Peterma said:
Hmmm... so this is democracy in action. We elect a government to protect us - from ourselves, then we rejoice in being saved.
Then we look to our neighbour, he too is following our lead, he too is being protected from himself, this is democracy.
Ah! now I understand, this is the reasoning behind blank cigarette packaging in Australia, soon to spread to the rest of democracy - protect us from ...oh yeah, ourselves.
So you guy cannot hedge? - very wise, you have to be protected, from ...
What's this thing called again, oh, yeah, they have a name on it, you get to vote on it.
I'm glad I live in the last vestige of democracy ...... for now
I wasn't praising the restrictions in place, I was just commenting that Canada already has it worse but we seem to be doing ok.
That said (and this is not directed at you, but just ranting in general):
Hedging in FX on the same pair (or
Nedging, Noobie-Hedging) is
bullshit and only helps the broker rank in more revenue. If you view your trades in terms of "net exposure" instead of individual tickets/trades, you'll end up with the same result (P/L) as a non-hedging account over a series of exposure changes, only you will always come out a little ahead thanks to not paying the extra round trip spread and/or commissions involved.

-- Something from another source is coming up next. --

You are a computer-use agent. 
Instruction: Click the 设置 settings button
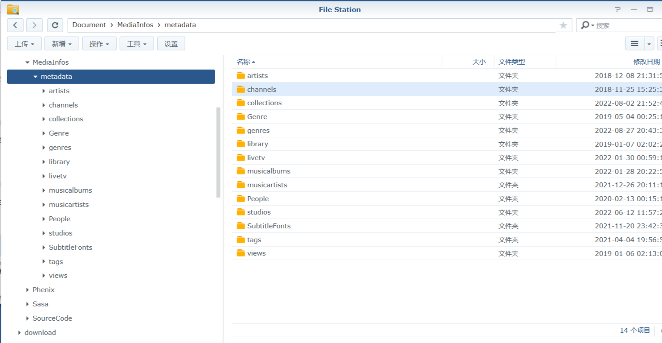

The only reason retail FX traders have it shoved down their throats is because MT4 itself is a ticket based order system (meaning two tickets/orders are treated independently on the accounting side of things and not grouped into 'net positions',) which allows for opposing positions to be held at the same time, and brokers then exploit this "feature" with unsophisticated traders to help generate more activity.
And further, it's not even a traditional 'hedge' anyway.. at no point would you ever see a professional trader (on any other market) talk about hedging risk by opening up an opposing trade they'll manage independently of their core position on the exact same security. If they reduce their next exposure in a given security, they call it pairing off risk, and do so by closing part of their position. A real hedge is done in a related, but different, security.. it can be related by being a derivative, or in the same industry, or in the same asset class, or affected by the same market forces.. but it isn't the same security.

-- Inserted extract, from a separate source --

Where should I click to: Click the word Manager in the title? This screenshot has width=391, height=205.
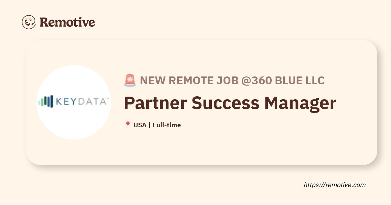300,103
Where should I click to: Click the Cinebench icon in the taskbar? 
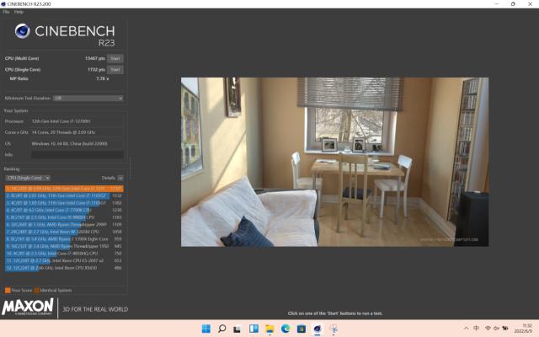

Like... no one buys a metric shit tonne of FB (Facebook) stock and then go "crap, I need to hedge this out, I better short FB on the same account." That wouldn't make sense. They might buy a put option on FB, they might pair off risk by selling some of the FB they have, they might even short some LKND as a weaker peer... but all of these are on different 'securities' than the common FB stock itself.

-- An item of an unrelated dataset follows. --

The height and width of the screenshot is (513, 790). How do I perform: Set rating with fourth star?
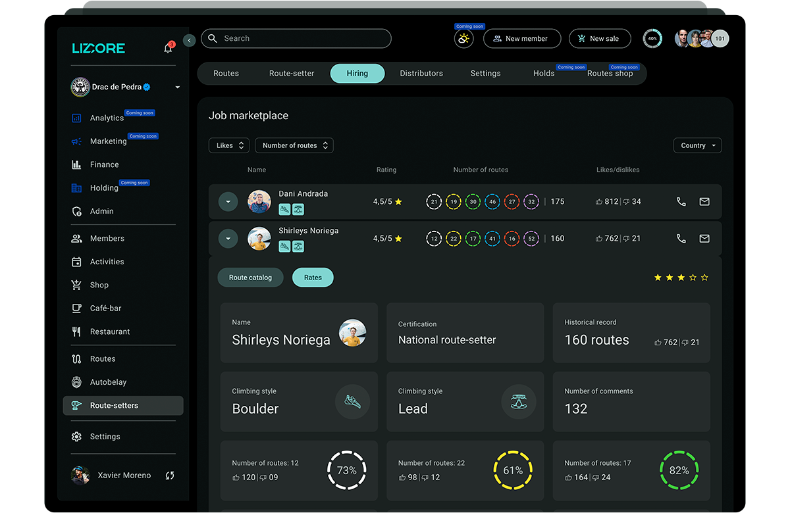(x=693, y=278)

So when we talk about blocking the act of hedging on the same pair in FX as a consumer protection, it actually is a consumer protection.. it prevents the broker from marketing an action that has ZERO upside for the user and can only prove to increases the revenue the broker generates.
As I said in the first part of this rant: If you break everything down to a "net exposure" basis between an account that hedges and an account that doesn't, and then treat it all from an accounting point of view (resulting P/L from the same actions taken to adjust net exposure,) the non-hedging account will always win out since it will have at least one less round turn of spread or commissions to be paid for the same changes in exposure over a series of trades.
(I have another rant about how FIFO is also just an accounting thing and has little material impact on traders.)